Every record here needs to be retyped exactly.
══ INFORMATION PROVIDED
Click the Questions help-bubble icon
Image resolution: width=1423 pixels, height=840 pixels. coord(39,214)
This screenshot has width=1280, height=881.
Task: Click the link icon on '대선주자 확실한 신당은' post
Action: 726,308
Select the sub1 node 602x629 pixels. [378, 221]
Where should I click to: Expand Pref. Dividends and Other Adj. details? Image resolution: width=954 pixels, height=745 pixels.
════
YOUR SOLUTION |
Click the Questions help-bubble icon
Image resolution: width=1423 pixels, height=840 pixels. coord(39,214)
This screenshot has width=1280, height=881.
Task: Click the link icon on '대선주자 확실한 신당은' post
Action: 726,308
Select the sub1 node 602x629 pixels. [378, 221]
Where should I click to: Expand Pref. Dividends and Other Adj. details? Image resolution: width=954 pixels, height=745 pixels.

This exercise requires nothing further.